In the United States, known infestations include most of the Pacific Northwest along with Utah, Colorado, New Mexico, Wyoming, Nebraska, and South Dakota. On western rangeland, infestations directly result in significant economic losses for ranchers. It is also widespread in Australia and New Zealand. In Australia it commonly hybridises with the related invasive Onopordum illyricum.

===Control===
- Mechanical
Small infestations may be physically removed or cut a few centimetres below the soil surface ensuring that no leaves remain attached to prevent regrowth. Mowing during early flowering will not kill the plant but will reduce seed production. Repeated treatments may be required because populations typically exhibit a wide range of developmental stages among individual plants. Slashing should be done prior to flowering since seed may mature in the seed head after cutting. Plants should not be mowed following seed set, as this increases chances for seed dispersal.

- Chemical
Because of their shorter life cycle, cotton thistle plants can be effectively treated with herbicides. All herbicide treatments should be applied at the rosette stage of the plant. Generally, herbicide applications would be in early spring or autumn. One of the primary difficulties in chemical control of cotton thistles is their ability to germinate nearly year round. From autumn to spring a range of plant sizes can be found which may result in variable success from chemical control. Herbicides are very effective on seedlings and young rosettes, but control becomes more variable with increasing plant age. Onopordum spp. seeds may persist for several years in the soil. Buried seed may persist for up to twenty years, and reinfestation is likely without yearly management. Therefore, several years of re-treatment may be necessary. Picloram, dicamba, 2,4-D, dicamba + 2,4,-D, and metsulfuron are effective for controlling cotton thistle. Clopyralid is more selective for controlling plants in the family Asteraceae, but will also injure or kill legumes.

- Biological
There are no biological control agents that have been specifically released for cotton thistle control in the United States.
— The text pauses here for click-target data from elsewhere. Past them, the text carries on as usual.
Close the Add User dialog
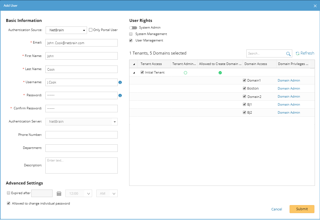pos(315,6)
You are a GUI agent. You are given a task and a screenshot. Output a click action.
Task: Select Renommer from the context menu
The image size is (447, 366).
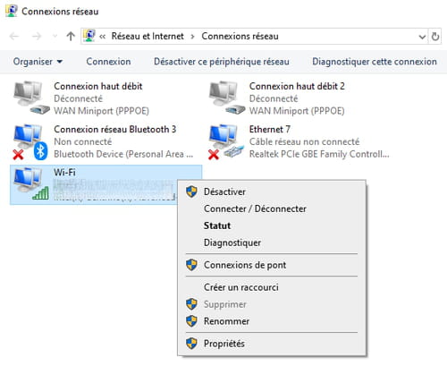(226, 321)
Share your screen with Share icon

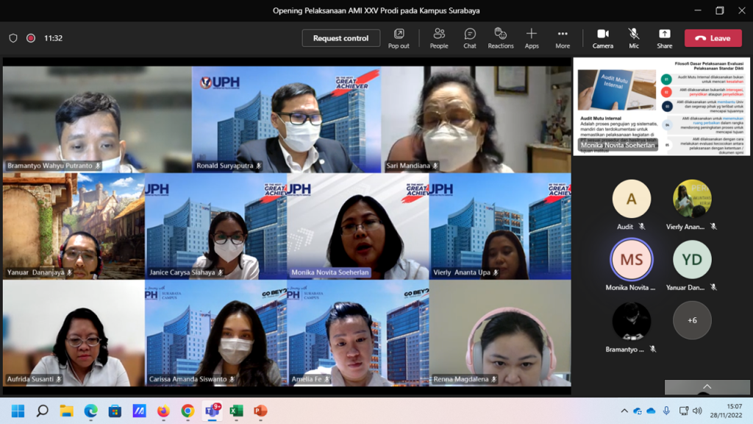coord(664,38)
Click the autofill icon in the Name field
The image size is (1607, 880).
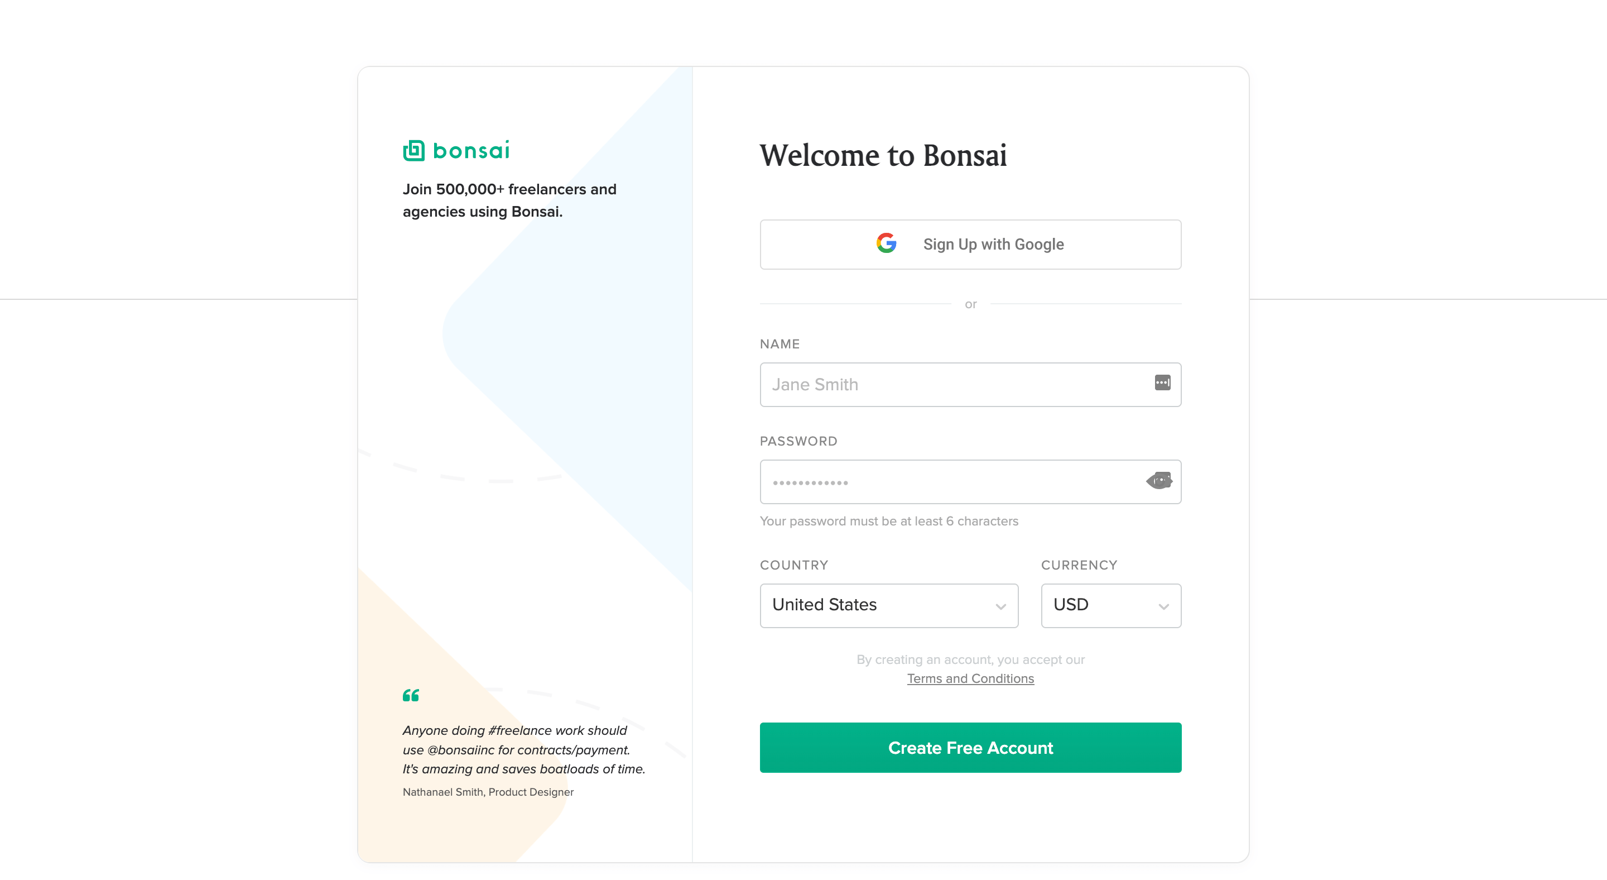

A thistle head weevil Rhinocyllus conicus that feeds on Carduus pycnocephalus has also been shown to feed on cotton thistle. This insect was the object of imprudent biological control introduction, and it became an invasive species that has threatened endangered native thistles in North America (Strong 1997). Establishment of this thistle head weevil as a biological control agent for cotton thistle has been unsuccessful in the Pacific Northwest. A thistle crown weevil (Trichosirocalus horridus) that feeds on musk, bull, plumeless, Italian, and creeping thistles will also feed on cotton thistle. In Australia, this insect has been shown to kill cotton thistle rosettes. The related Trichosirocalus briese is also being tested as a control agent. The Australian painted lady butterfly has been known to use this invasive species as a host plant, but the larvae do not do enough damage to the plant for this butterfly to be used as biological control agent.

In Australia, a total of seven insects have been released to control cotton thistle. Two of the seven released insects are weevils, including Larinus latus which feeds on the seeds, and Lixus cardui, which bores in the stems.

- Integrated management
A combination of methods (IPM) is often more effective than any single method. An integrated pest management plan deals with prevention as well as control. Eradication of weed species is often not a practical goal, but in many cases reducing infestation to manageable levels is an achievable objective. Seed bank longevity is a major factor in managing cotton thistles. Re-establishing competitive perennial grasses and monitoring infested areas on a yearly basis is critical. Herbicides can successfully be used for reducing thistle populations and giving grasses a competitive advantage, but they cannot be used as a stand-alone solution. These techniques must be linked with good grazing practices in rangeland areas. Otherwise, the thistles will recolonize and rapidly replenish the seed bank to pre-control levels.